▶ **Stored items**
<<<<
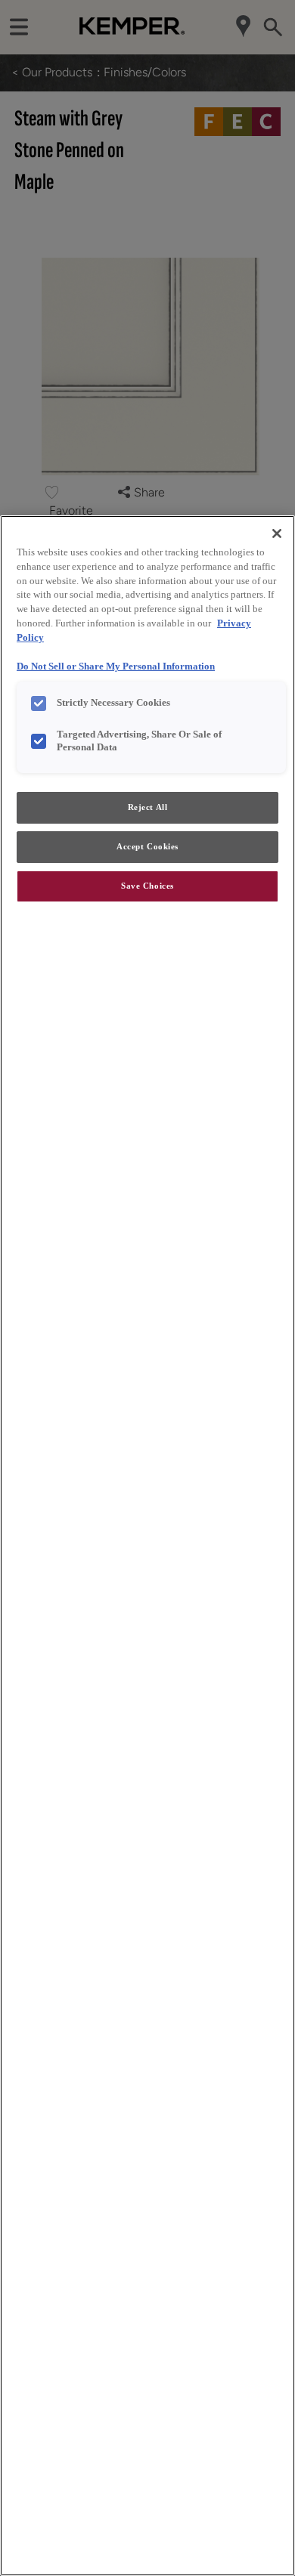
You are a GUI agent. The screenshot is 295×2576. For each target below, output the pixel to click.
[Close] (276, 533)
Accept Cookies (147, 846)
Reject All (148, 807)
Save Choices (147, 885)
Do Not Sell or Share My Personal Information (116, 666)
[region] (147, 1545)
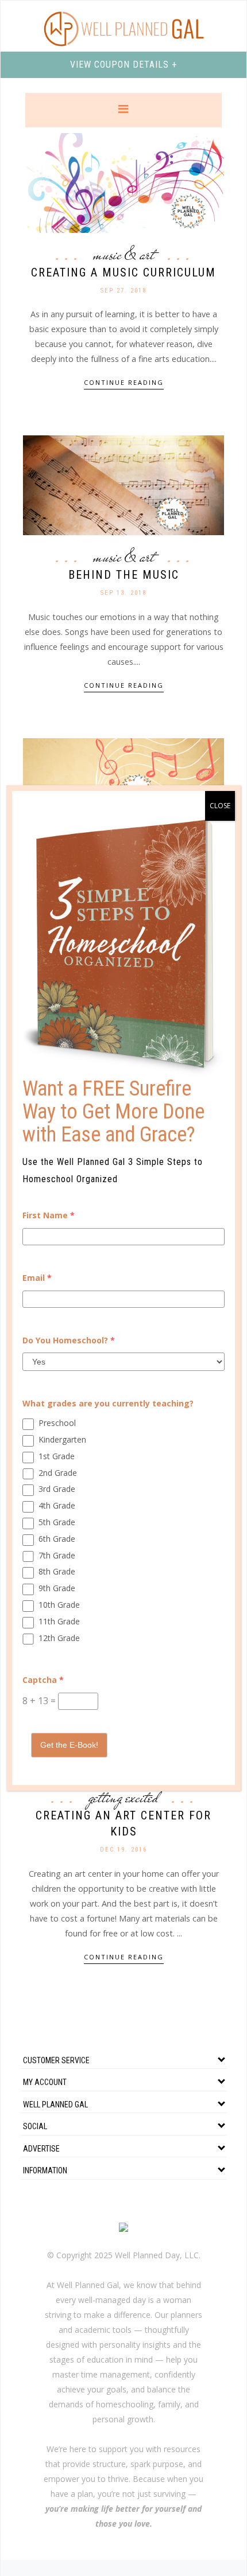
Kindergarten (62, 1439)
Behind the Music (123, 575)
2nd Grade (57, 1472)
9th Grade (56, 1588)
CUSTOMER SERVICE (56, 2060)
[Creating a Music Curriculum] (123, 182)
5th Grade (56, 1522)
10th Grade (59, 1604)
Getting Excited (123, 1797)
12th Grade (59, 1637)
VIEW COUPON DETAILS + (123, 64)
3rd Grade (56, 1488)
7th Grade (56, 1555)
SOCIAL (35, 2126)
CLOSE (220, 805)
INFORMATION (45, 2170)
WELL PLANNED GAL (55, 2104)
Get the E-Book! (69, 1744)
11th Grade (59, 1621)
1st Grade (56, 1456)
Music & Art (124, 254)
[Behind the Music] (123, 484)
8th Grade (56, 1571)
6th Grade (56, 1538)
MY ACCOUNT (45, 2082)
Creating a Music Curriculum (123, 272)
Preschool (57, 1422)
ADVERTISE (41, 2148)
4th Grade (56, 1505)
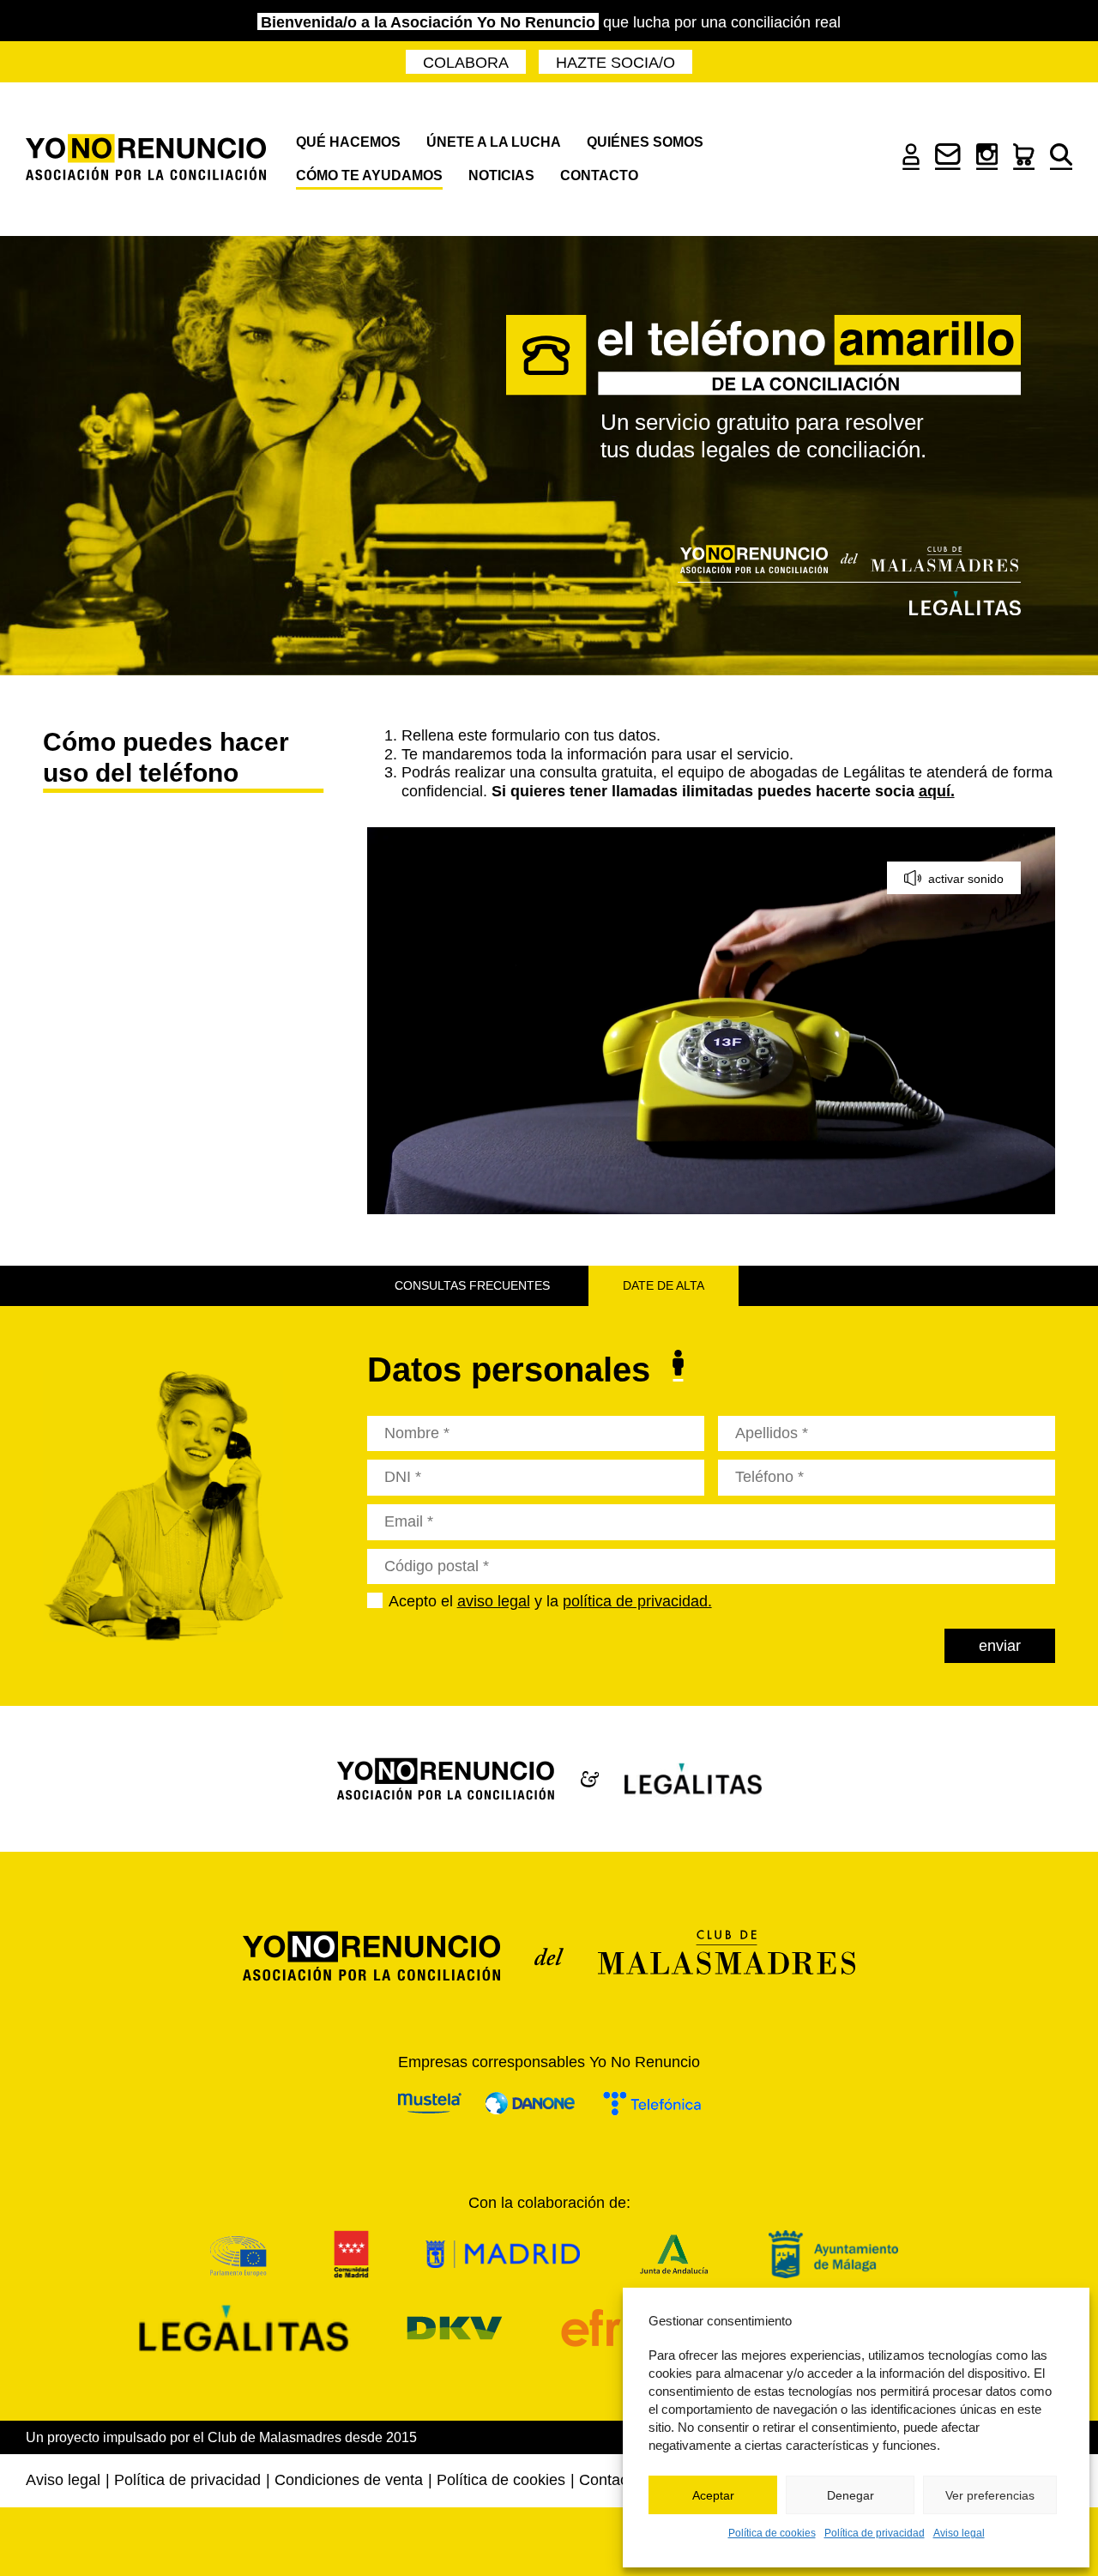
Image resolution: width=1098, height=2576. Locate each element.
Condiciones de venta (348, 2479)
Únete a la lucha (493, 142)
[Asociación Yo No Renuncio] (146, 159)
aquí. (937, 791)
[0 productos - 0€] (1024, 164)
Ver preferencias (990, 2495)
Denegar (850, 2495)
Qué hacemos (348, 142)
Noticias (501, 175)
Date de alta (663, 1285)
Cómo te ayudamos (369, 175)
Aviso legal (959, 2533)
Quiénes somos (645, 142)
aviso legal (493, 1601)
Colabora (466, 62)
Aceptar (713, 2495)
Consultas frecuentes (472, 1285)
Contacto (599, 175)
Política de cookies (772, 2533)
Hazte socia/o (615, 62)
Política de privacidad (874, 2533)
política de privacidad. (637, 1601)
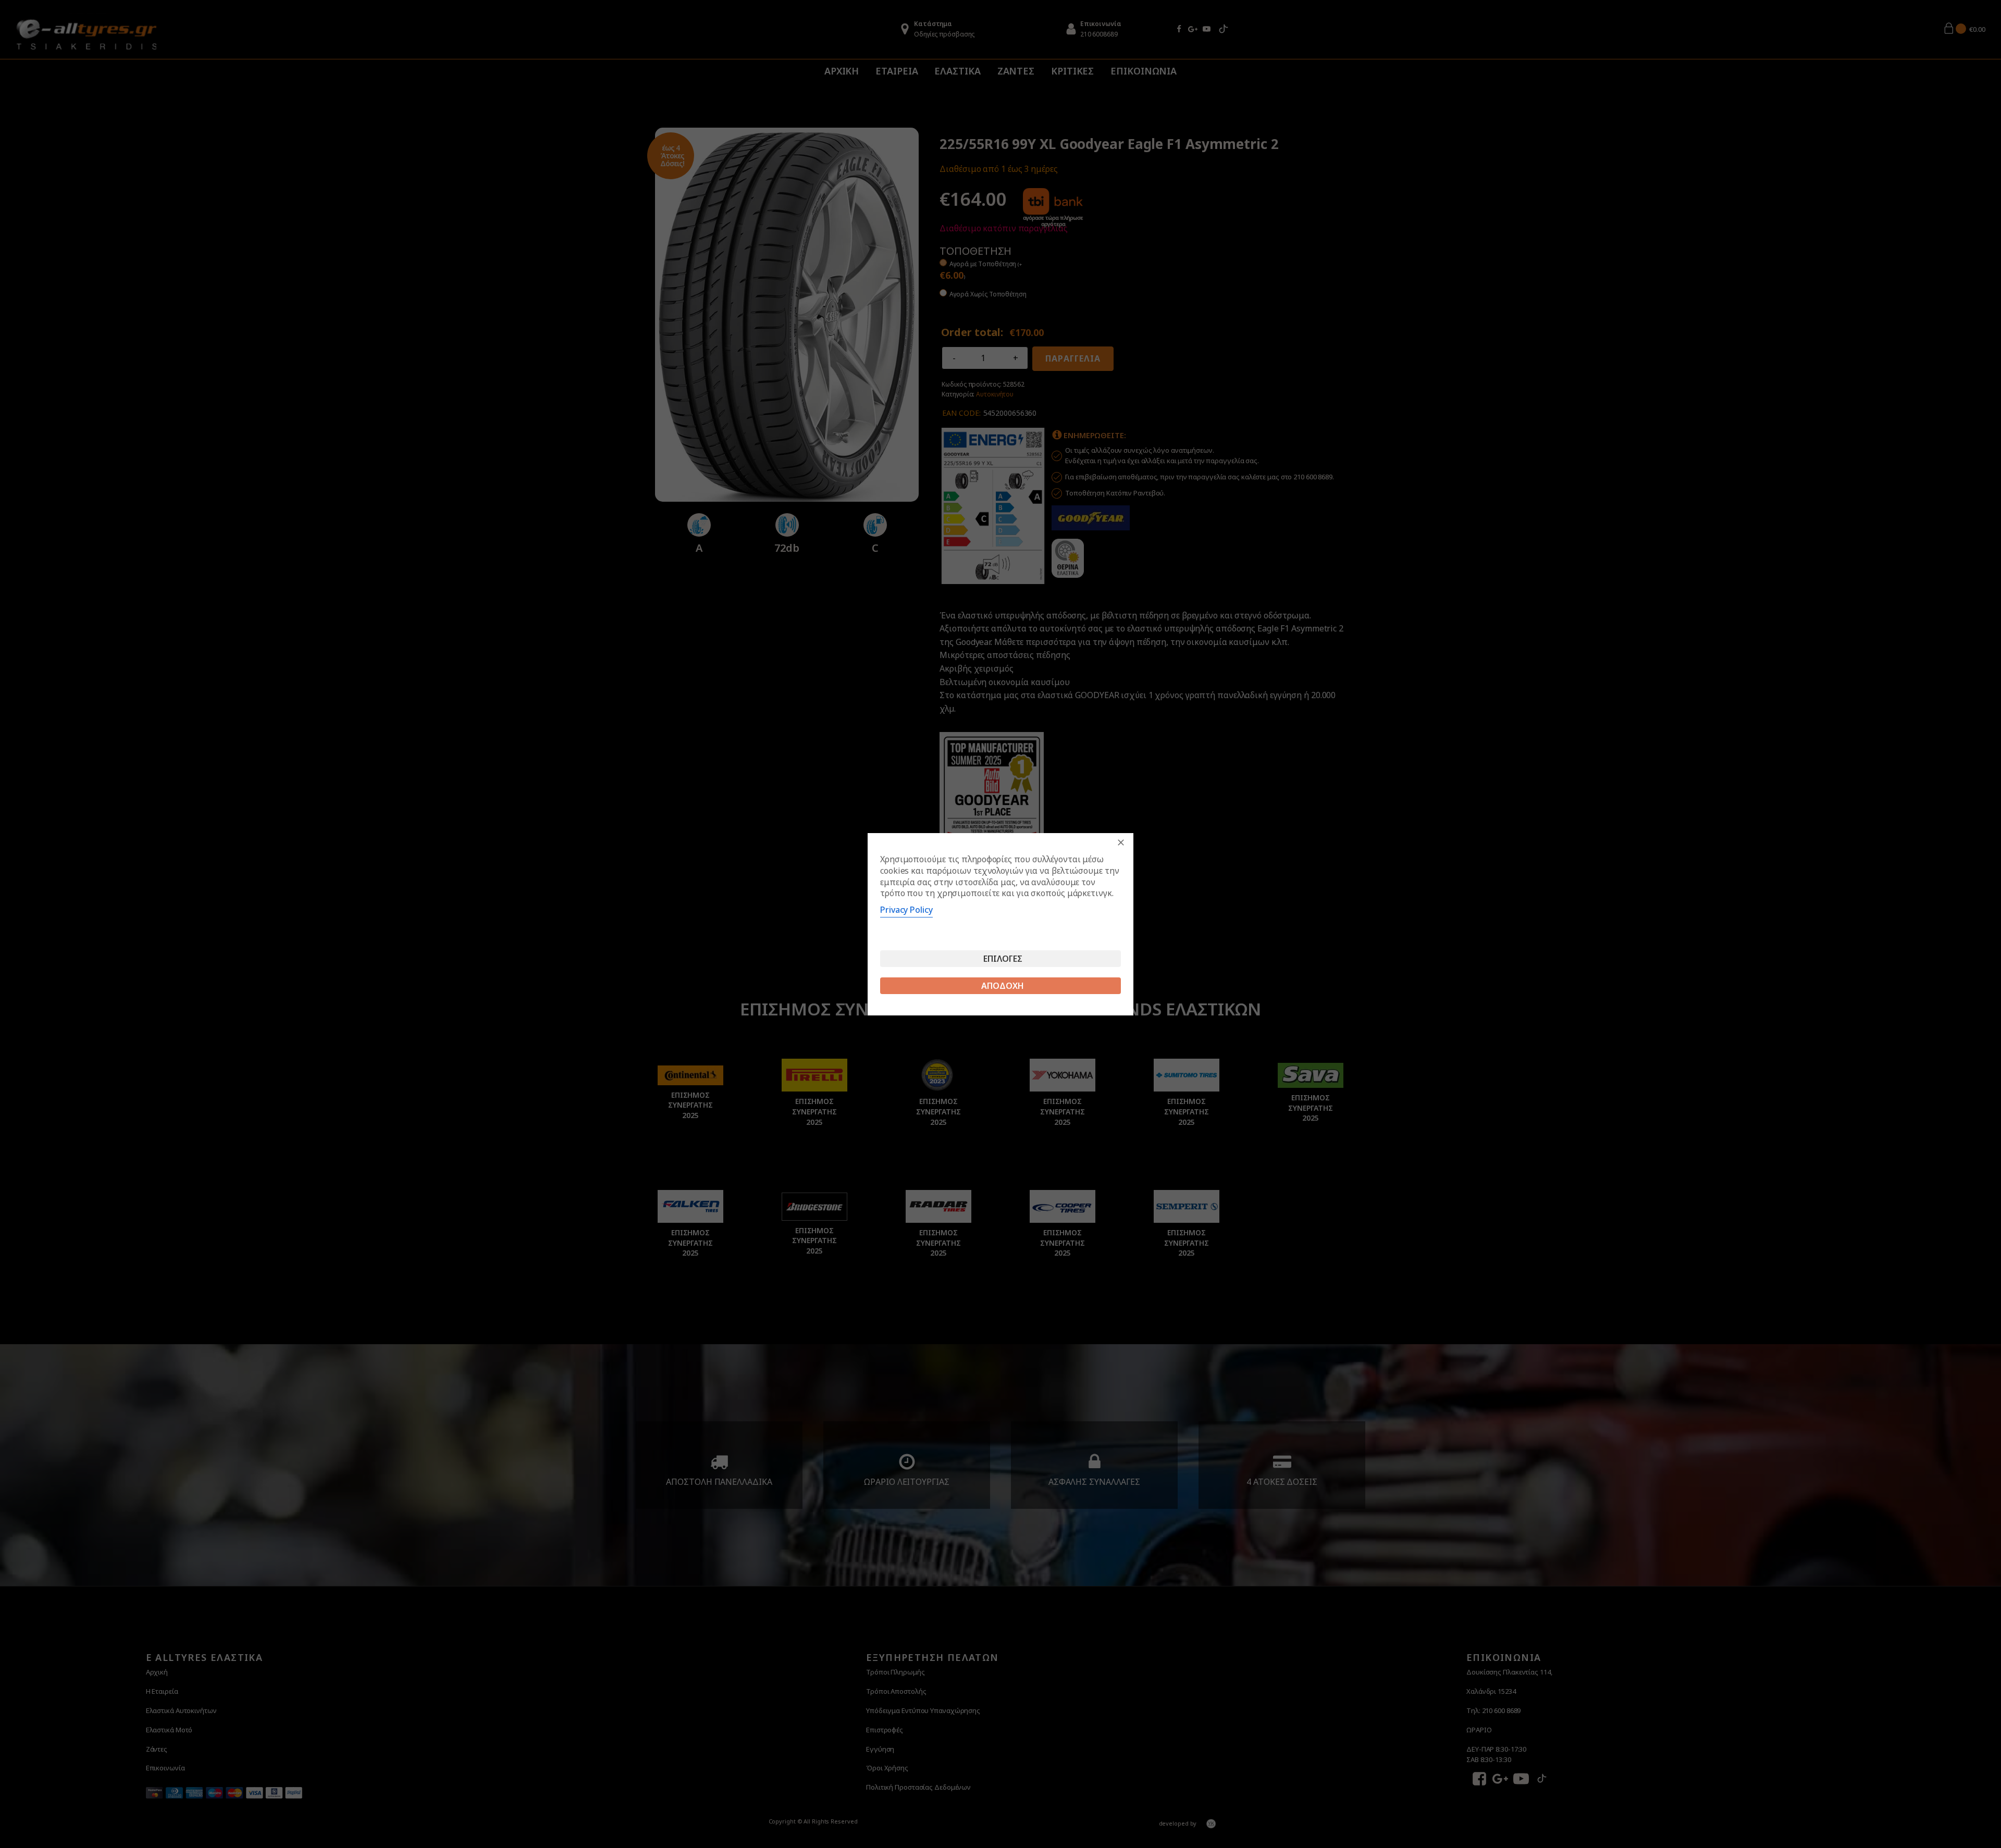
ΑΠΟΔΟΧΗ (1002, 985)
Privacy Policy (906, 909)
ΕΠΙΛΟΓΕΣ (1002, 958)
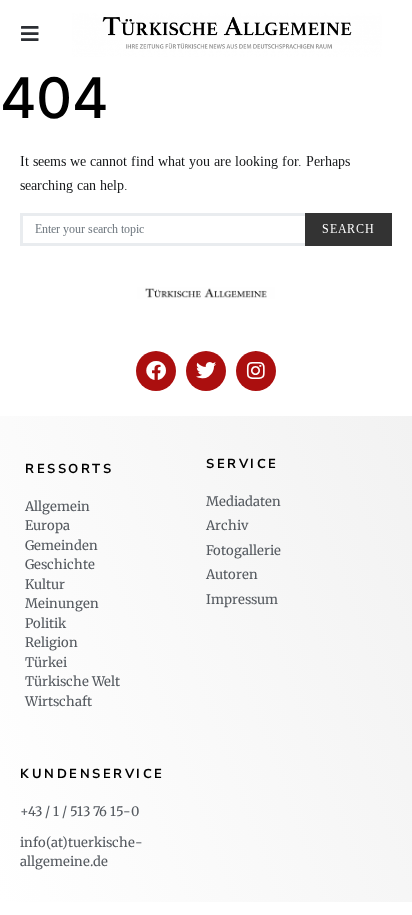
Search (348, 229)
>>>>
▶ **About this task**
Each record should be written out exactly, and each image should be omitted.

▶ **Your response**
You are a GUI agent. The screenshot is 295×2576. For each target below, output the pixel to click.
[Close] (276, 533)
Accept Cookies (147, 846)
Reject All (148, 807)
Save Choices (147, 885)
Do Not Sell or Share My Personal Information (116, 666)
[region] (147, 1545)
Kindergarten (62, 1439)
Behind the Music (123, 575)
2nd Grade (57, 1472)
9th Grade (56, 1588)
CUSTOMER SERVICE (56, 2060)
[Creating a Music Curriculum] (123, 182)
5th Grade (56, 1522)
10th Grade (59, 1604)
Getting Excited (123, 1797)
12th Grade (59, 1637)
VIEW COUPON DETAILS + (123, 64)
3rd Grade (56, 1488)
7th Grade (56, 1555)
SOCIAL (35, 2126)
CLOSE (220, 805)
INFORMATION (45, 2170)
WELL PLANNED GAL (55, 2104)
Get the E-Book! (69, 1744)
11th Grade (59, 1621)
1st Grade (56, 1456)
Music & Art (124, 254)
[Behind the Music] (123, 484)
8th Grade (56, 1571)
6th Grade (56, 1538)
MY ACCOUNT (45, 2082)
Creating a Music Curriculum (123, 272)
Preschool (57, 1422)
ADVERTISE (41, 2148)
4th Grade (56, 1505)
Image resolution: width=1098, height=2576. Locate each element.
Condiciones de venta (348, 2479)
Únete a la lucha (493, 142)
[Asociación Yo No Renuncio] (146, 159)
aquí. (937, 791)
[0 productos - 0€] (1024, 164)
Ver preferencias (990, 2495)
Denegar (850, 2495)
Qué hacemos (348, 142)
Noticias (501, 175)
Date de alta (663, 1285)
Cómo te ayudamos (369, 175)
Aviso legal (959, 2533)
Quiénes somos (645, 142)
aviso legal (493, 1601)
Colabora (466, 62)
Aceptar (713, 2495)
Consultas frecuentes (472, 1285)
Contacto (599, 175)
Política de cookies (772, 2533)
Hazte socia/o (615, 62)
Política de privacidad (874, 2533)
política de privacidad. (637, 1601)
ΑΠΟΔΟΧΗ (1002, 985)
Privacy Policy (906, 909)
ΕΠΙΛΟΓΕΣ (1002, 958)
Search (348, 229)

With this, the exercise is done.